*** Exercise data ***
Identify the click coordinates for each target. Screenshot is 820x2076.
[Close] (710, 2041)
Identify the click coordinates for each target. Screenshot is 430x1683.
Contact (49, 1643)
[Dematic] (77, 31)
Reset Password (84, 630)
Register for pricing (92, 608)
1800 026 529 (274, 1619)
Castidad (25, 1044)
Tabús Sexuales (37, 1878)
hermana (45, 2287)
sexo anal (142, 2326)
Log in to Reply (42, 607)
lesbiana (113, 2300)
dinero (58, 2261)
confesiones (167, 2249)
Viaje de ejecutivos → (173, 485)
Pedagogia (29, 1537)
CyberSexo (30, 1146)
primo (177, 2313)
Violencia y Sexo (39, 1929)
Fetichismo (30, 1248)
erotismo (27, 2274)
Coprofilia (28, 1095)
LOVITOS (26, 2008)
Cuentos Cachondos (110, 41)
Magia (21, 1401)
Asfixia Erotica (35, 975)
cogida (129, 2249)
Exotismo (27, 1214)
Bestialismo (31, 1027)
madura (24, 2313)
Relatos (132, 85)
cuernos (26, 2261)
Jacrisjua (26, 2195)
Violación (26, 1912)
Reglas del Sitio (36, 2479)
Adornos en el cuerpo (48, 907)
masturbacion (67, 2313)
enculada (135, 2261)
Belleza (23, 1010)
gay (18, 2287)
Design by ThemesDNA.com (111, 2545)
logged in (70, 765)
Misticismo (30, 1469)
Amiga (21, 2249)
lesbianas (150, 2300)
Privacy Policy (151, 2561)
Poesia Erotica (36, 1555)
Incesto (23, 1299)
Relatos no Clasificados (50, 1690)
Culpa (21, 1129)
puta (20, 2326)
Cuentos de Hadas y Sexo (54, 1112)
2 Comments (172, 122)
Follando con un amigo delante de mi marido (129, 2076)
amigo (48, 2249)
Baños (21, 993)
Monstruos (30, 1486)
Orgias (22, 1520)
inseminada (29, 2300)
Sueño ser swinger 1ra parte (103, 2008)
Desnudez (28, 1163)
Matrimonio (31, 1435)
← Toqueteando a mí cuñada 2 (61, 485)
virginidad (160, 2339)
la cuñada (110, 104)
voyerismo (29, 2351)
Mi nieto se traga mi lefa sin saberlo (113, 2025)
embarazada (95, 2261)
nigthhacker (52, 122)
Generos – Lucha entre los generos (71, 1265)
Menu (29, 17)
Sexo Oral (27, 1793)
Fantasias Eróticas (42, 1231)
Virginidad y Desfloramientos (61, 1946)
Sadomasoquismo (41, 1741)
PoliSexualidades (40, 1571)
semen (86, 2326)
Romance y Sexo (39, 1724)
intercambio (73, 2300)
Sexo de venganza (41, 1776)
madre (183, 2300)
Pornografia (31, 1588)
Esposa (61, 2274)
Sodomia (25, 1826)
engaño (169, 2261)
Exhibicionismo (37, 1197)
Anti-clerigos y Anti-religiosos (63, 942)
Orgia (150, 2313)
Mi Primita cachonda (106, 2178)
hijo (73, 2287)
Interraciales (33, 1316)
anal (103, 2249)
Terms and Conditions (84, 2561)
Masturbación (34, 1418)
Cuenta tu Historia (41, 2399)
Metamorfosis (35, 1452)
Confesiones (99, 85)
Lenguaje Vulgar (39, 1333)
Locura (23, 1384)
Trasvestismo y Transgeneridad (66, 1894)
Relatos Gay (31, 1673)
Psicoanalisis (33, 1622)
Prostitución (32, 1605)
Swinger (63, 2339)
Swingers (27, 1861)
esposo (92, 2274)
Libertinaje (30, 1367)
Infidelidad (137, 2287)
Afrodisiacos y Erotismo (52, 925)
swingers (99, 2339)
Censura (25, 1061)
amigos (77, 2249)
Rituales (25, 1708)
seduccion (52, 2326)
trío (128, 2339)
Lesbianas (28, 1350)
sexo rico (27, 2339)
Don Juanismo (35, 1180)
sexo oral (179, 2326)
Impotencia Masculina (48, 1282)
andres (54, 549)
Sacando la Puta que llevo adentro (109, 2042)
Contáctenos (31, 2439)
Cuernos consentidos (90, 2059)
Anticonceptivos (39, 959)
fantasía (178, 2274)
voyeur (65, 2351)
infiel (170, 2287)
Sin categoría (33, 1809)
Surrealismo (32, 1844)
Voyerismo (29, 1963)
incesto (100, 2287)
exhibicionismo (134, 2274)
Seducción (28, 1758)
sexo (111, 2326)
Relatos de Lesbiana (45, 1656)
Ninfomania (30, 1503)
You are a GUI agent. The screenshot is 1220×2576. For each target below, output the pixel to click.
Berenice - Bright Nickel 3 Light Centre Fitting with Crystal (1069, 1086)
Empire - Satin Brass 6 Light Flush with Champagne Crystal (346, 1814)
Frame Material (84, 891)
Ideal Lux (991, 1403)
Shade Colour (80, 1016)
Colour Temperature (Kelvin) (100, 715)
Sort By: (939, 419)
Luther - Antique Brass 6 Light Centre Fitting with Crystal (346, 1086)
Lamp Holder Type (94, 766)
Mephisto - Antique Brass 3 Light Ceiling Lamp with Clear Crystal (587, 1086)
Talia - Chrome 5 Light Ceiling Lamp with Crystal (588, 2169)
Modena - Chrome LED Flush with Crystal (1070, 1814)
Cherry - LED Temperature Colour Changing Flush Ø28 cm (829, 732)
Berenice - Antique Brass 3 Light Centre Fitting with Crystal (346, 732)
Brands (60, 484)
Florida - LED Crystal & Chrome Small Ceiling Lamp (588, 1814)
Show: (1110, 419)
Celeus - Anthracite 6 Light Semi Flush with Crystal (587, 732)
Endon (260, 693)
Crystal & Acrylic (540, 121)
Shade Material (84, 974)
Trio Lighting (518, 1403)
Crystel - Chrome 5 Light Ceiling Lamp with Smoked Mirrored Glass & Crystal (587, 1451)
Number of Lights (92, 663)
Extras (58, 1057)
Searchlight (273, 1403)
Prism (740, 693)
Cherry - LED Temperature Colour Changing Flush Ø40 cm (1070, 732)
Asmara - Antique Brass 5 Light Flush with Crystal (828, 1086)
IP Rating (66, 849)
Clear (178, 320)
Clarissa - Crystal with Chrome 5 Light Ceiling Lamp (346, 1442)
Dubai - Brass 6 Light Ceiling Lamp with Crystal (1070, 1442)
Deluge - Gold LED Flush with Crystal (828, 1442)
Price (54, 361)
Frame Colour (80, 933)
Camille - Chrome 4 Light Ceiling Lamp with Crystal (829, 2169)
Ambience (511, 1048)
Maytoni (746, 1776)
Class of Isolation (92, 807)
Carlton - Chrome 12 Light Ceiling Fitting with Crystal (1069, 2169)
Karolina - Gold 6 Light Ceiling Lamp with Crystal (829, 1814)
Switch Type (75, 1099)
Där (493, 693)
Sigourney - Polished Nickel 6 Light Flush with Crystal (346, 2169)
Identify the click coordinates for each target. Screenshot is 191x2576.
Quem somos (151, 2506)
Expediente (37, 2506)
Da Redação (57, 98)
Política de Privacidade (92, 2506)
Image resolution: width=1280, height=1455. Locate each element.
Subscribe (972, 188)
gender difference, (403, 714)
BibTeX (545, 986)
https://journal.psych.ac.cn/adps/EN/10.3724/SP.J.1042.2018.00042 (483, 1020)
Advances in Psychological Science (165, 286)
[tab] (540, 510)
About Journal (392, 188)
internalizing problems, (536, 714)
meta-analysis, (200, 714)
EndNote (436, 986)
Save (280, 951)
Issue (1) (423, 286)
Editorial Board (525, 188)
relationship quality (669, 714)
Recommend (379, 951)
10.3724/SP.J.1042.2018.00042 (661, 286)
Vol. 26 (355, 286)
*** End of Exercise data ***
What is needed is a verbatim copy of every line in the records above from the one containing "Berenice - Antique" down to the one containing "Shade Material (84, 974)", both included, and nothing more.

_Result for this task_:
Berenice - Antique Brass 3 Light Centre Fitting with Crystal (346, 732)
Brands (60, 484)
Florida - LED Crystal & Chrome Small Ceiling Lamp (588, 1814)
Show: (1110, 419)
Celeus - Anthracite 6 Light Semi Flush with Crystal (587, 732)
Endon (260, 693)
Crystal & Acrylic (540, 121)
Shade Material (84, 974)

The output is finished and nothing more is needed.